### INFORMATION SUPPLIED
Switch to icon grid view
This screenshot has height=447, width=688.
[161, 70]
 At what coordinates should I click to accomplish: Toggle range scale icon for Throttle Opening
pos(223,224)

### EXERCISE OBJECTIVE
Output every line of the listing above as a JSON list of strings, one string per line, leaving out any blank lines.

### ANSWER TO THE EXERCISE
[
  "Switch to icon grid view",
  "This screenshot has height=447, width=688.",
  "[161, 70]",
  " At what coordinates should I click to accomplish: Toggle range scale icon for Throttle Opening",
  "pos(223,224)"
]